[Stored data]
▬▬▬▬▬▬

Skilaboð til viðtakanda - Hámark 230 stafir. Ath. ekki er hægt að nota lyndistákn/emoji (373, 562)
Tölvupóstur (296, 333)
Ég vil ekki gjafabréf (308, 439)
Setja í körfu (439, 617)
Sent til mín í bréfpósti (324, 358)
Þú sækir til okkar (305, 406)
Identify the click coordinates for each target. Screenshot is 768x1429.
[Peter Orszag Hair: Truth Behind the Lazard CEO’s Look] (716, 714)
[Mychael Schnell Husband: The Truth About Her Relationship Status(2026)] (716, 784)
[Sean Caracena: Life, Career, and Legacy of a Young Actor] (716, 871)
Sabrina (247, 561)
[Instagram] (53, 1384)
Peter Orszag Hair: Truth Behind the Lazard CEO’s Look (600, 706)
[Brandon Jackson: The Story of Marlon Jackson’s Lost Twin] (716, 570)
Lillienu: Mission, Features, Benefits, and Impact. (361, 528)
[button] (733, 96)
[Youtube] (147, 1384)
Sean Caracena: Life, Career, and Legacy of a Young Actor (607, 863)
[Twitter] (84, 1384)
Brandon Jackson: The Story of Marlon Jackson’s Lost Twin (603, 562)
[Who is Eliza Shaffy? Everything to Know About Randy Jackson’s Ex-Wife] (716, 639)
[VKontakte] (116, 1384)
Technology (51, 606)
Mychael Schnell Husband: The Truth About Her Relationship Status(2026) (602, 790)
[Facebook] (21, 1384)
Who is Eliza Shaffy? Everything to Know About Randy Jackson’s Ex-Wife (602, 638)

▬▬▬▬▬▬

What to do:
Every entry should be transcribed exactly, with nothing omitted.

Output of the exercise:
Skilaboð til viðtakanda - Hámark 230 stafir. Ath. ekki er hægt að nota lyndistákn/emoji (373, 562)
Tölvupóstur (296, 333)
Ég vil ekki gjafabréf (308, 439)
Setja í körfu (439, 617)
Sent til mín í bréfpósti (324, 358)
Þú sækir til okkar (305, 406)
Identify the click coordinates for each target. Screenshot is 768x1429.
[Peter Orszag Hair: Truth Behind the Lazard CEO’s Look] (716, 714)
[Mychael Schnell Husband: The Truth About Her Relationship Status(2026)] (716, 784)
[Sean Caracena: Life, Career, and Legacy of a Young Actor] (716, 871)
Sabrina (247, 561)
[Instagram] (53, 1384)
Peter Orszag Hair: Truth Behind the Lazard CEO’s Look (600, 706)
[Brandon Jackson: The Story of Marlon Jackson’s Lost Twin] (716, 570)
Lillienu: Mission, Features, Benefits, and Impact. (361, 528)
[button] (733, 96)
[Youtube] (147, 1384)
Sean Caracena: Life, Career, and Legacy of a Young Actor (607, 863)
[Twitter] (84, 1384)
Brandon Jackson: The Story of Marlon Jackson’s Lost Twin (603, 562)
[Who is Eliza Shaffy? Everything to Know About Randy Jackson’s Ex-Wife] (716, 639)
[VKontakte] (116, 1384)
Technology (51, 606)
Mychael Schnell Husband: The Truth About Her Relationship Status(2026) (602, 790)
[Facebook] (21, 1384)
Who is Eliza Shaffy? Everything to Know About Randy Jackson’s Ex-Wife (602, 638)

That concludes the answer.